5. "scripts/HEK293/5_metagene_analysis"

  • Compute and plot metagenes using deepTools

6. "scripts/HEK293/6_spliceJunction_analysis"

  • Calculate splicing efficiency using SPLICE-q
  • Calculate mean splicing efficiency per sample and visualise the distributions using ggplot2 and ggpubr

7. "scripts/HEK293/7_synthesis_decay_pausing_rate_analysis"

  • Count the reads at TSS, gene body, gene end and readthrough regions using bedtools map by summing the signal in the processed bedgraph files
  • Prepare a counts table involving all region counts and all samples and normalise the summed signal dividing by the width of the regions
  • Calculate synthesis & decay rates, pausing index and termination efficiency. k-means clustering the genes based on the synthesis rate and visualise them using ggpubr

8. "scripts/HEK293/8_TSS_enrichment_in_bPAP_over_noPAP"

  • Calculate the median fold change of the signal in +bPAP over no bPAP at the TSS region

9. "scripts/HEK293/9_comparison_with_TTseq_PROseq_NETseq"

10. "scripts/HEP3B/1_prepare_ATACseqPeaks_and_FANTOM5_forMetagenes"

  • Prepare Anna's ATAC-Seq GSE172053 peaks and FANTOM5 enhancers data in a similar way to the genome annotation preparation in HEK293 cells to get clean/non-intersecting regions for a reliable metagene representation

11. "scripts/HEP3B/2_prepare_SNUseq_ChIPseq_data"

12. "scripts/HEP3B/3_signal_presence_in_ATACpeak_and_FANTOM5_regions"

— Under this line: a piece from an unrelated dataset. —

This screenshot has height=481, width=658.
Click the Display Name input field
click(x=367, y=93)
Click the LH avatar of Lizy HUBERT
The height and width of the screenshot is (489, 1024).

  • Determine the SNU-seq, H3K27ac and H3K4me3 signal and quantify the distribution of them on the ATAC-Seq peaks and FANTOM5 regions

13. "scripts/HEP3B/4_metagene_analysis"

  • Sort the ATAC-Seq peaks and FANTOM5 annotations accordingly, and compute and plot metagenes using deepTools

Dependencies & Environments

This pipeline utilizes multiple Conda environments to manage dependencies for different stages of the analysis. All environment configuration files are located in the envs/ directory.

Environment List

Analysis Stage Environment File Key Tools
DeepTools envs/deeptools_env.yml DeepTools, Python 3.8
QC aggregation envs/multiqc_env.yml MultiQC
Genomic-A flagging envs/py27.yml Python 2.7 scripts
Splicing analysis envs/spliceQ_env.yml SPLICE-q

Installation

To replicate a specific environment, use the following command structure:

# Example: Creating the DeepTools environment (via mamba, it is directly replacable with "conda")
mamba env create -f envs/deeptools_env.yml

# Activate the environment (via mamba, it is directly replacable with "conda")
mamba activate deeptools_env

R Dependencies

R packages are included within the respective conda YAML files where possible. For most of the R and package versions used in the scripts, please refer to envs/R_versions.txt.

References

  1. manschmi/MexNab_3seq
  2. manschmi/MS_Metagene_Tools
  3. nf-core/rnaseq
  4. See the used R packages and other tools in the scripts and under the envs/ directory.